Quando a quantidade perfaz cerca de 10 toneladas, entra em cena Joaquim Dias, o caseiro da propriedade. Trabalha ali desde sempre, viu Mariana crescer naqueles campos. Hoje faz parte da história da casa, uma história que recomeçou há mais de 30 anos, quando o tio de Mariana comprou a herdade, hoje gerida pela Fundação Carmona e Costa. Em 2013, iniciou-se um processo de valorização da matéria-prima, com a actual directora agrícola a liderar essa reconversão e a demonstrar um carinho especial pelo olival.
Oliveiras felizes
O amor pelo azeite tem muito a ver com a sua formação. Depois da licenciatura em engenharia agrícola, integrou a primeira pós-graduação em olivicultura, ministrada por José Gouveia, no Instituto Superior de Agronomia, em Lisboa. Quando chegou à HMR o tio tinha-lhe deixado um brinquedo para gerir: em 2003, quando poucos sabiam o que era olival superintensivo, ele plantara 24 hectares de Arbequina. Ainda são as mesmas árvores, garante Mariana, desmentindo a ideia de que a varietal seja efémera. “Se bem tratada, com as podas certas, pode durar mais de 30 anos”. Ao lado, por sua vez, foram cultivados os tais 80 hectares de intensivo, hoje “maioritariamente de Cobrançosa, com uns apontamentos de Picual e Cordovil.” A esta matéria-prima havia ainda que juntar perto de 100 hectares com olival tradicional, onde pontificam várias árvores centenárias de galega, verdeal e bico-de-corvo, também conhecido como zambujeiro, primo selvagem da galega.
Quando Mariana chegou, a azeitona era vendida à Cooperativa Agrícola da Vidigueira, hoje Vidcavea, apenas para azeite a granel. Mas a directora agrícola achou que fazia sentido valorizar o produto e também embalá-lo com marca própria. Começou então a trabalhar em três lotes: um o Pousio, o outro o Pousio Premium e um terceiro, o Pousio Clássico. São todos de qualidade Virgem Extra, mas há diferenças. No Pousio e no Pousio Premium, procura-se que a azeitona seja colhida mais verde. No Clássico entra fruta mais madura. No grande comércio, as garrafas começaram a aparecer em 2016.

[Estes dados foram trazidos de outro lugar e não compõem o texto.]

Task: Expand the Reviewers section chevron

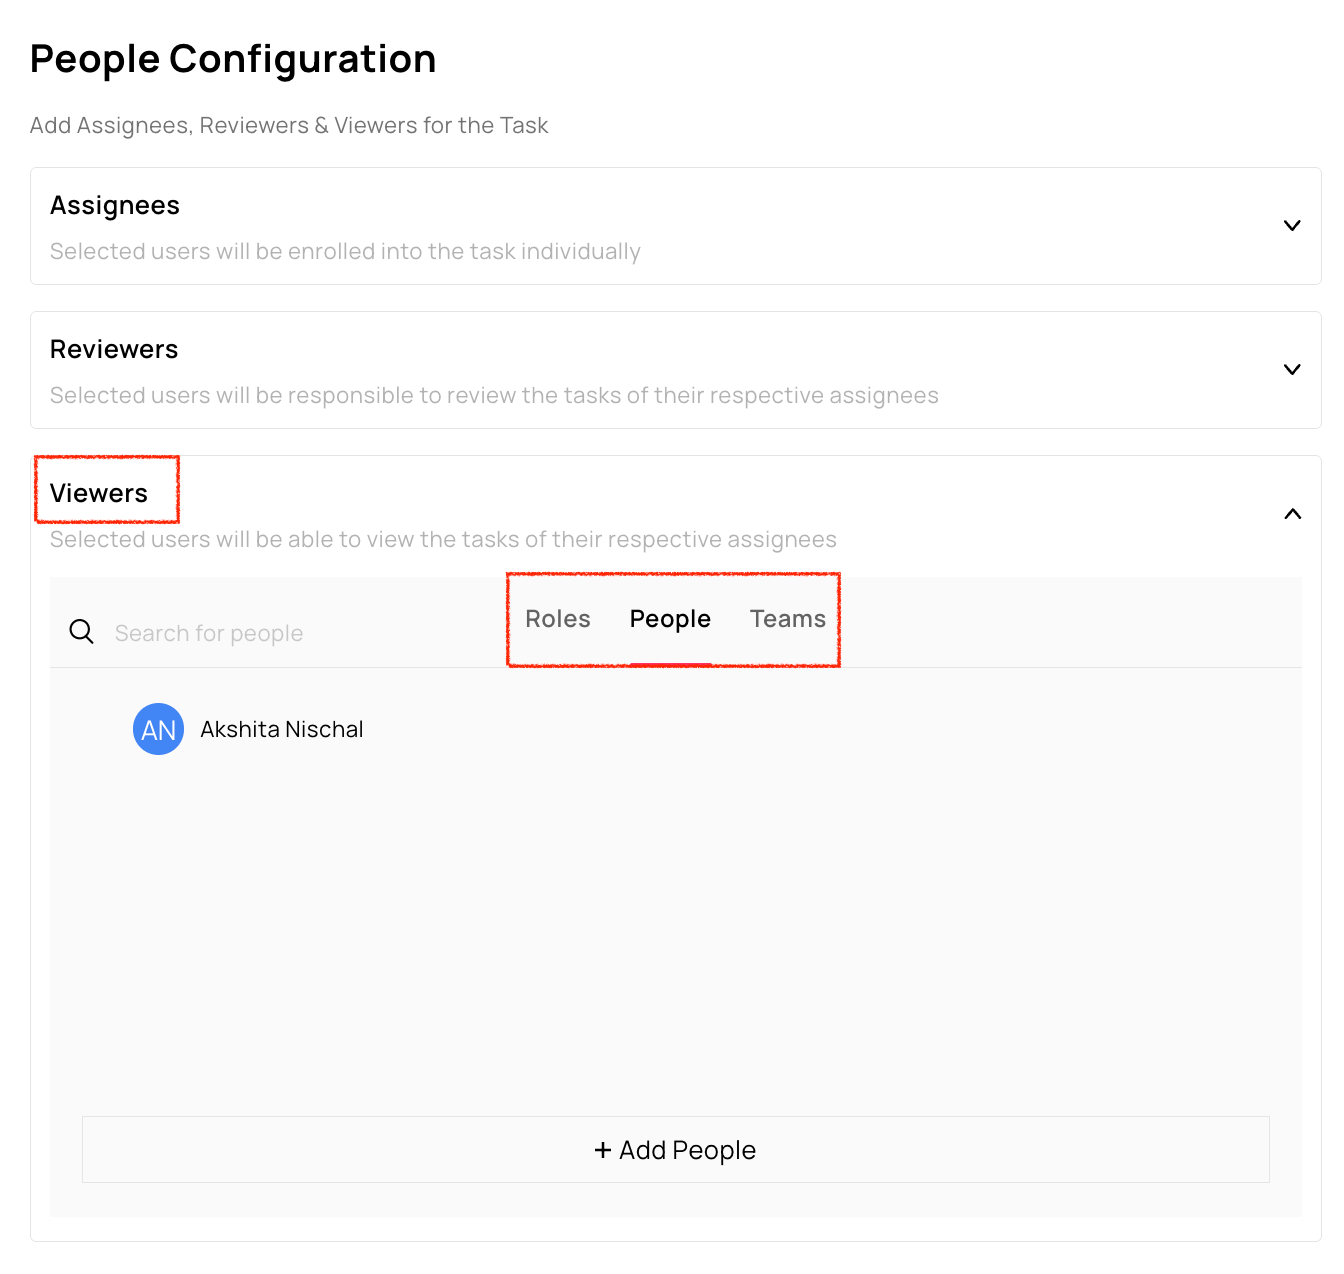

Parte dos lotes são feitos com olival tradicional, mas Mariana não esconde o seu apreço pelo superintensivo, enfrentando os críticos. Diz ser falso que o superintensivo acabe com a fauna: “Os javalis adoram-nos. E as lebres e as perdizes. Dão sombra e água.” E sublinha que as colheitas são feitas de dia e não à noite, altura em que os pássaros estão mais expostos. De resto — adianta — são usados produtos de protecção integrada e respeitam-se os limites impostos para o uso de pesticidas e herbicidas.

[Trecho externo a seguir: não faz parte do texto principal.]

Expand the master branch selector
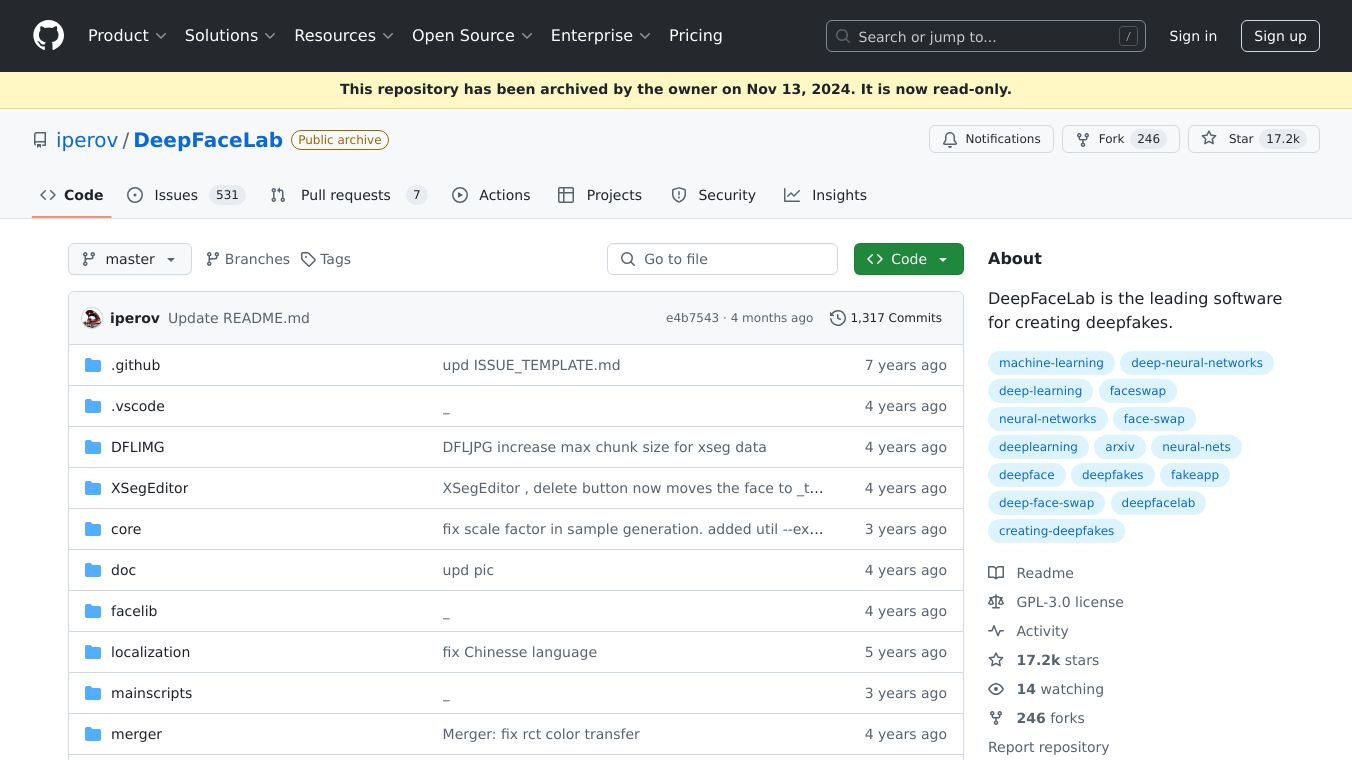 [130, 259]
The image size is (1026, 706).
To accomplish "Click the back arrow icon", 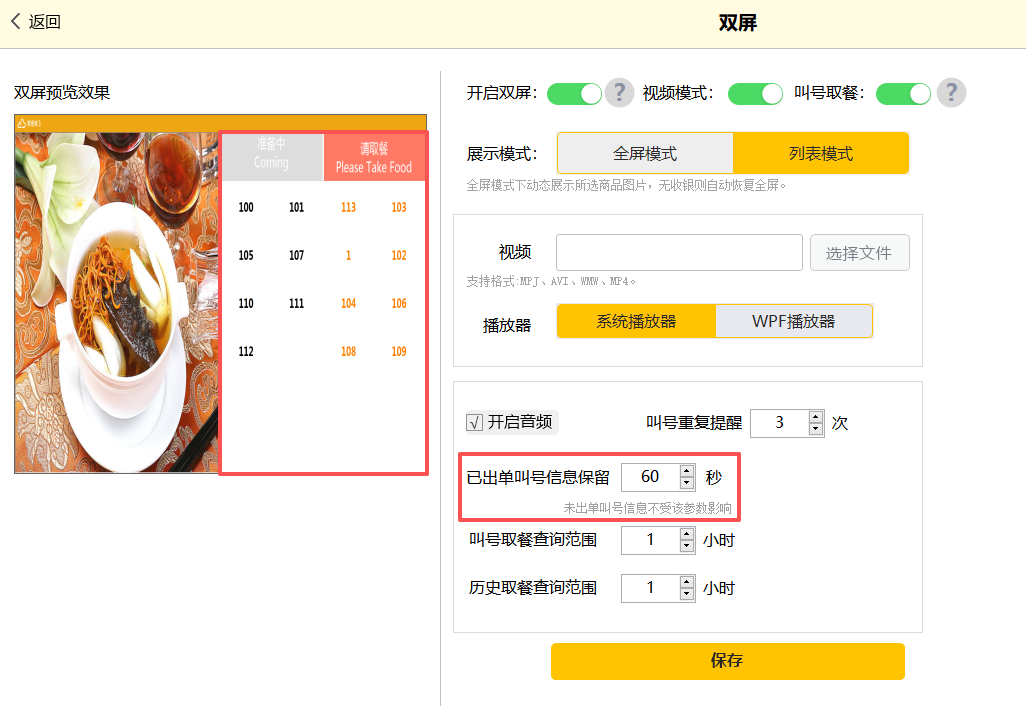I will click(x=16, y=21).
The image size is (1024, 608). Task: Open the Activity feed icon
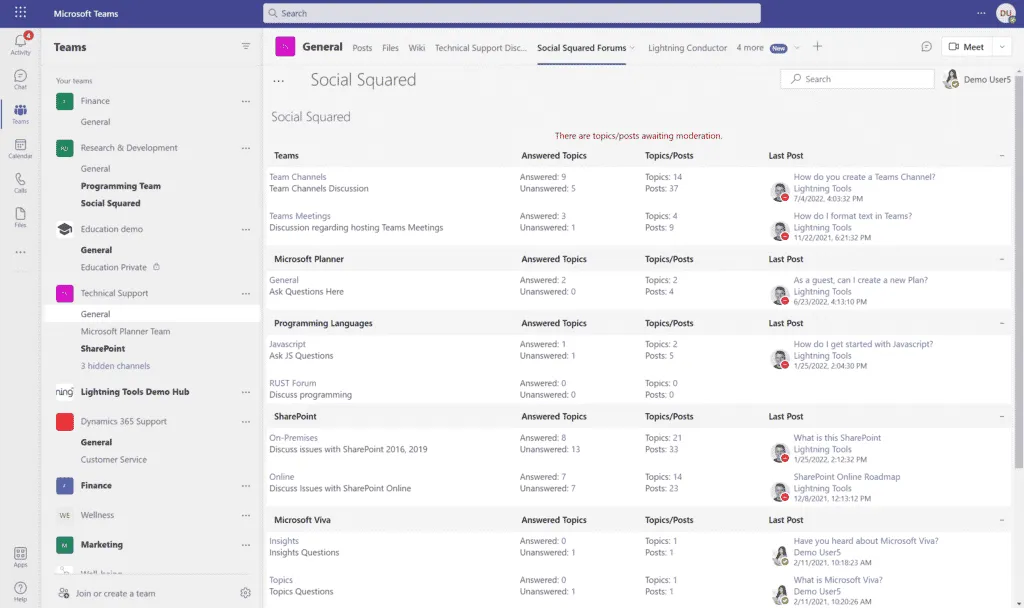20,44
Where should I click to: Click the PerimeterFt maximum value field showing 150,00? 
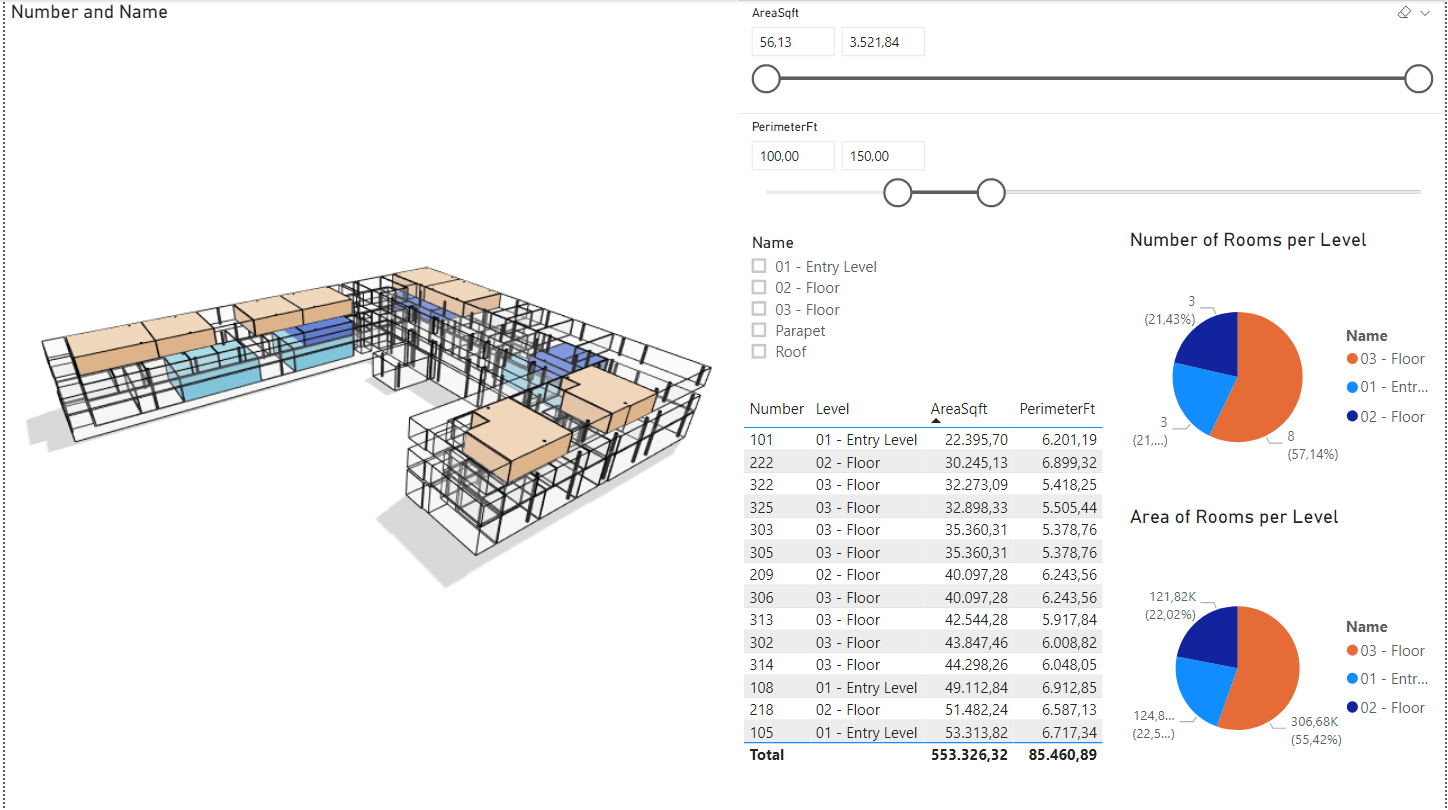point(882,156)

Questionada sobre se há fiscalização suficiente nesta matéria, Mariana admite, contudo, que o sector não tem o mesmo controlo do que outras áreas do agro-alimentar. E também não põe as mãos no fogo por outros produtores, sobretudo por quem compra terreno, mas não tem o apego à terra alentejana que têm os olivicultores locais. Aos ambientalistas que “só criticam” deixa o convite: “Eles que venham ao terreno ver como trabalhamos”.